Hingga rubrik ini ditayangkan masih belum diperoleh kejelasan dan ketegasan sikap dari Bupati Tanah Datar dan Sekretaris Daerah Kabupaten Tanah Datar perihal sengketa ini. Apakah Pemkab Tanah Datar jelas jelas menutup ruang musyawarah dan menyepakati menempuh jalur hukum? Agaknya jawaban resmi dari Pemkab (yang akan menjadi sebuah produk hukum) menjadi sesuatu yang tabu untuk dikeluarkan. Setidaknya patut diduga juga bahwa Pemkab TD sepertinya tidak menggubris sengketa ini seolah olah tidak ada masalah dan memberi isyarat “diamkan saja, nanti mereka akan capek sendiri”.

Sikap mendiamkan sesuatu itu biasanya diterapkan oleh penguasa yang arogan dan masa bodoh dengan rakyatnya atau oleh orang yang tidak sanggup memenuhi kewajibannya dan terkesan sengaja mengulur ulur waktu. Harapannya, eskalasi desakan untuk menyelesaikan sebuah masalah akan mereda dengan sendirinya. Tentu saja sikap tersebut sangat bertentangan dengan sikap melayani yang paripurna dan semangat yang tercantum dalam butir ke-3 Panca Prasetya Korp Pegawai Republik Indonesia (Korpri).

Kasus ini mulai mencuat sejak pertengahan tahun 2021 lalu. Bayangkan sampai saat ini (April 2022) Pemkab TD tidak berani mengambil sikap tegas apalagi sikap professional untuk segera menyelesaikan masalah ini dengan baik. Hal ini patut diduga karena pimpinan Era Baru tidak mengenal istilah menyelesaikan tugas / menyelesaikan masalah berpedoman pada tenggat waktu yang ditetapkan (Job accomplish based on deadline).

Menyelesaikan masalah kecil ini saja sampai berlarut larut, apalagi menangani hal hal besar. Hal ini mencerminkan kekurang-profesionalan aparatur terkait. Percuma saja di setiap kesempatan Bupati dan Wakil Bupati menyampaikan pesan penerapan Tata Kelola Pemerintahan Yang Baik (good governance) jika pimpinan Era Baru sendiri sebagai “role model” tidak mencontohkan sama sekali. Ibarat pepatah: Guru kencing berdiri, murid kencing berlari.

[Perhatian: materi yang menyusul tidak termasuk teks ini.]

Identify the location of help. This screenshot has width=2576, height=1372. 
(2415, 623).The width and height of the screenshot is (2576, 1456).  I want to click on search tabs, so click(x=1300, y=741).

Baca Juga :  Ragam Ukiran Tradisional Minangkabau di Museum Istana Pagaruyung yang Menakjubkan

Lebih parah lagi, di saat terkesan mengulur ulur waktu tersebut, ternyata di pertengahan April 2022 ini ditemukan usaha dari tim Pemkab TD yang secara diam diam mencoba mengurus sertifikat atas lahan yang sedang bermasalah tersebut. Ambooiii… cantik nian mainnya, hehehe.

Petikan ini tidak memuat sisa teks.